== Passage ==
The same cannot be said for the customers. A long trip is an excuse for a booze-up. The men sing dirty songs while the women screech at each other and drown out the radio.
One intemperate man must have started tanking up at home. He was not loud, but he tried our patience. Whenever the taxi stopped, even at the robots, he would get out. When the robot changed, he would get in.
I don't know why he did this and when asked, he said he didn't know.
He was travelling with his wife and children who were embarrassed by his behaviour. His wife moaned that she had begged her husband to behave on the trip. He had promised to do so but, unfortunately, a taxi ride always made him do bizarre things.
I wonder what the psychiatrists would call this mental aberration - taxitosis or taxiochosis, or something else?
Anyway, the man got off about a kilometre away from his regular stop to smoke a cigarette. The driver left him there and drove his wife and children home.
We all laughed at this, but I wish that man hadn't been in the same taxi with me. I was anxious during the entire trip, not knowing what he would do next, or who would suffer for it. I have found that crazy people often make other people pay for their bizarre acts.
At the second last stop everyone got out and bought greasy chicken and polony to eat. I couldn't understand why they didn't take the food to share with their children at home.

== Data segment ==
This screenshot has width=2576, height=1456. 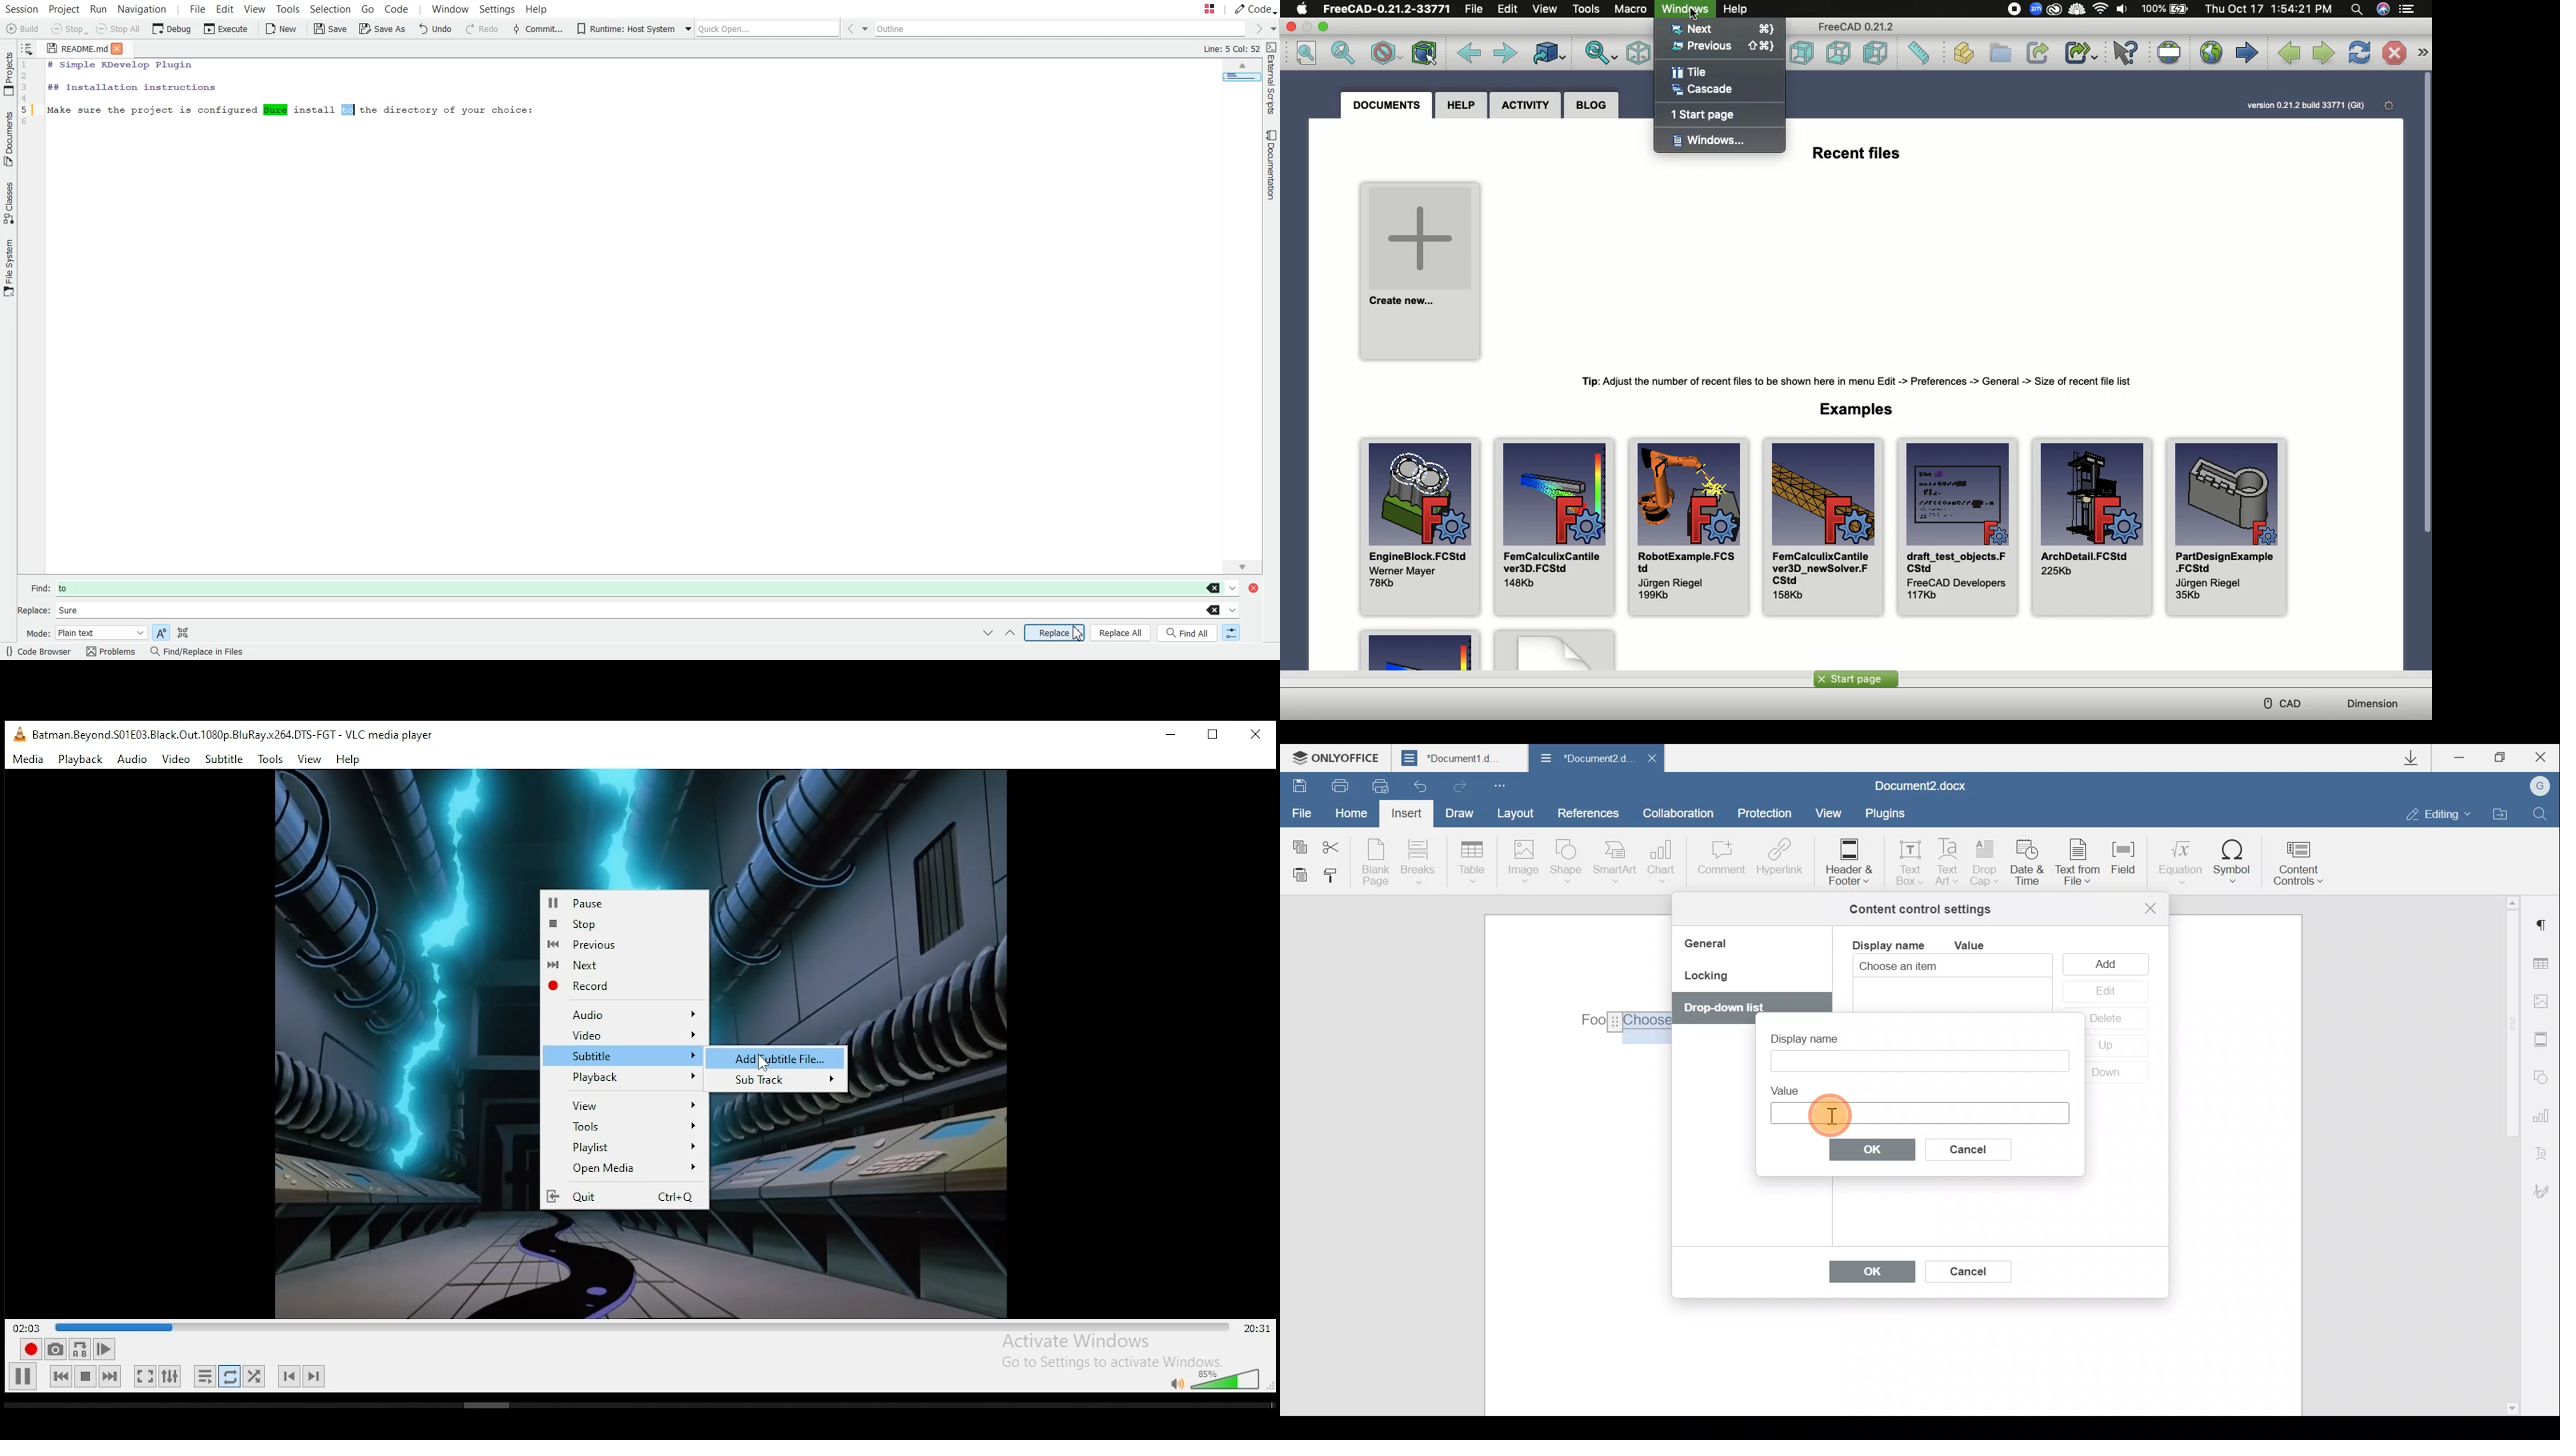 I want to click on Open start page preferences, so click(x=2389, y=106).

== Aim of the task ==
Rewrite the passage about the taxi ride, beginning at the words "We all laughed" and ending after "their bizarre acts.", and replace "anxious" with "nervous". The listing is not needed for anything here.

== Output below ==
We all laughed at this, but I wish that man hadn't been in the same taxi with me. I was nervous during the entire trip, not knowing what he would do next, or who would suffer for it. I have found that crazy people often make other people pay for their bizarre acts.